But gains on the sale of capital assets, such as stocks and bonds, are based on how long you have held them.

If you hold them for 12 months or less, you must pay short-term CGT. That’s up to 37%, depending on your circumstances.

If you hold them for more than 12 months, your profits are subject to long-term CGT. That’s up to 20%.

Gains on crypto sales are taxed in the same way.

This treatment reflects central banks’ and the U.S. Treasury’s perspective: Cryptos are not classified as collectibles, or hard items that appreciate over time.

As a result, their tax treatment sees them as more of a financial market investment, for which capital gains taxes are used.

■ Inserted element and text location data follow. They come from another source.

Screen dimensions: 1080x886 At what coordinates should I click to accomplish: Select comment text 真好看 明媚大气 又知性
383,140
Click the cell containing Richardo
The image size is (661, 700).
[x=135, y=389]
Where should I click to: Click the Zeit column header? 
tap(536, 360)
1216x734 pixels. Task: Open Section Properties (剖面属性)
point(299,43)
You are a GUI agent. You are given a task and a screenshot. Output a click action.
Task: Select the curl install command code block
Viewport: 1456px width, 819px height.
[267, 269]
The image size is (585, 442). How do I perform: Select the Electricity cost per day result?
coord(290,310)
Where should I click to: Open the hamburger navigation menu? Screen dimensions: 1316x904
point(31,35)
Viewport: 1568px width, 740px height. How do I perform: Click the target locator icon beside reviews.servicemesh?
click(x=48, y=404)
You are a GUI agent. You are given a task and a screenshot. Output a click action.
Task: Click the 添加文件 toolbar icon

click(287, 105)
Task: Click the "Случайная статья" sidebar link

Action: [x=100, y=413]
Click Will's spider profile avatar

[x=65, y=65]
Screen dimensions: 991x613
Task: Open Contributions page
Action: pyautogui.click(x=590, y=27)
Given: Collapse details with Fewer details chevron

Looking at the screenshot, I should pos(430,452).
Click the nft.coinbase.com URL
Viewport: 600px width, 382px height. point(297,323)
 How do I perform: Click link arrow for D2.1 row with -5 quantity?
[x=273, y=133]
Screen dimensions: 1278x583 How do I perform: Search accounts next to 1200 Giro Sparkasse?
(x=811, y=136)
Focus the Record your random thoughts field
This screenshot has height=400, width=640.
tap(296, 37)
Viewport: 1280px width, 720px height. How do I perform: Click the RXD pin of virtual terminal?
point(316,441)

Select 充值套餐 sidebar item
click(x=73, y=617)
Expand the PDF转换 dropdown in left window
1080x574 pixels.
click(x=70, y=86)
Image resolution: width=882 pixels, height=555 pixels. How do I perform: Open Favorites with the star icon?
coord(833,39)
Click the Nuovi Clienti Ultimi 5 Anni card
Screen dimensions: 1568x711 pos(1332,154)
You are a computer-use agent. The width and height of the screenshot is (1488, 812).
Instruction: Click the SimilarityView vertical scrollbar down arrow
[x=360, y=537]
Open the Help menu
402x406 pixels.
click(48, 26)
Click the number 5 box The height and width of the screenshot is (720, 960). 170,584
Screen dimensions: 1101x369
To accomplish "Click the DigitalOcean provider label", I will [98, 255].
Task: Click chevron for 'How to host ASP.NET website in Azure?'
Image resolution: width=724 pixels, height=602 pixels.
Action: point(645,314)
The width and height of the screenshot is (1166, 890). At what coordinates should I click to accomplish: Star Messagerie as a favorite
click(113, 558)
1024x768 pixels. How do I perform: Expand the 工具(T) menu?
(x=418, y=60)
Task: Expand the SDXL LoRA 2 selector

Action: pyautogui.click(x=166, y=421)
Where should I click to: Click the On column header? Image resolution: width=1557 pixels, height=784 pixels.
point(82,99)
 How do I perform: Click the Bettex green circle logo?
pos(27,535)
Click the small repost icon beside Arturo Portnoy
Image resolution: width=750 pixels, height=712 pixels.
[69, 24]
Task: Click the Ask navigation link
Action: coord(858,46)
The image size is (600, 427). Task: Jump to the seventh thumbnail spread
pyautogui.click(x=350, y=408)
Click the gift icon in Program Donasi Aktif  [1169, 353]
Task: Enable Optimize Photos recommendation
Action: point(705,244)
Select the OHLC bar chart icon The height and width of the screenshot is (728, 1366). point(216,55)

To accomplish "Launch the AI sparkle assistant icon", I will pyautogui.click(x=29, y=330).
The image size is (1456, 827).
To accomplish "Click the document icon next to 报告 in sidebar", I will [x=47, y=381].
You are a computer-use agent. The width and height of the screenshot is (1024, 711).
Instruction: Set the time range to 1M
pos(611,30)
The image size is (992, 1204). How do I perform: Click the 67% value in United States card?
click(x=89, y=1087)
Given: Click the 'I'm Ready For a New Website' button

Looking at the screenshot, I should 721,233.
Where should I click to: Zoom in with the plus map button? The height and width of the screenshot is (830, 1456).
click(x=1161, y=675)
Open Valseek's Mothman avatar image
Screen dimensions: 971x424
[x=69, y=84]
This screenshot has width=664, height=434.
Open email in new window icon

Switching gears now, Jim has a problem with the government’s plans to build EV charging stations I told you about in my recent essay on how to profit from the New Energy sector

How many gas stations did the government build? Why do I need to be taxed for government, with all its corruption, to build charging stations?

– Jim L.

Hi Jim, thank you for your questions. I think the larger point here is that all companies get tax breaks from the government, in some manner. Big oil companies are no exception.

So, even if the private sector is involved with the physical building of gas stations, there is a relationship somewhere in there to government funding. And yes, that means our tax dollars.

In general, all large, private companies pay less in tax (as a portion of overall taxes paid) than individuals do. I haven’t done a piece on this yet, but I’ll put it on my radar.

Regarding charging stations, the government will be funding some elements of these. They will give certain companies in the space tax breaks, as well. To me, this is a given.

But even if you never own or travel in an electric vehicle, it’s worthwhile looking at this purely from an investment standpoint.

That’s why, as I said above, rather than focusing on the source of the money, I focus on where that money is flowing and who’s getting it.

And most importantly, how we can position ourselves to grow our investments as a result.

Well, that’s it for this week’s mailbag. Thanks again to everyone who wrote in.

If I didn’t get to your question this week, look out for my response in a future Friday mailbag edition. I do my best to respond to as many of your questions and comments as I can.

And if there are any other topics you’d like me to write about, I’d love to hear from you. You can write me at [email protected].

A Request

Before I go… I have a small request.

I love trying new ways to engage my readers… be that with innovative approaches to familiar topics… or with new ways of delivering my message.

I recently sent a couple of my daily updates by video. I usually shoot them when I’m on the road. Which I am quite a lot, to various parts of the country.

The first video update I sent was from Manhattan’s financial district, otherwise known as Wall Street. That was all about the important lesson I carry with me from my days working there over two decades ago.

The second video update was from Washington, D.C. I was there around the time of the last Federal Open Markets Committee (FOMC) meeting in March. And, as always, I picked up a lot of interesting insights from my meetings and conversations in and around the corridors of power, which I shared with you.

Several readers have written in to say that they like the video format. Here’s a comment from Paul…

Great video! I really like the way Nomi talks and writes. She always has information I’m not receiving anywhere else.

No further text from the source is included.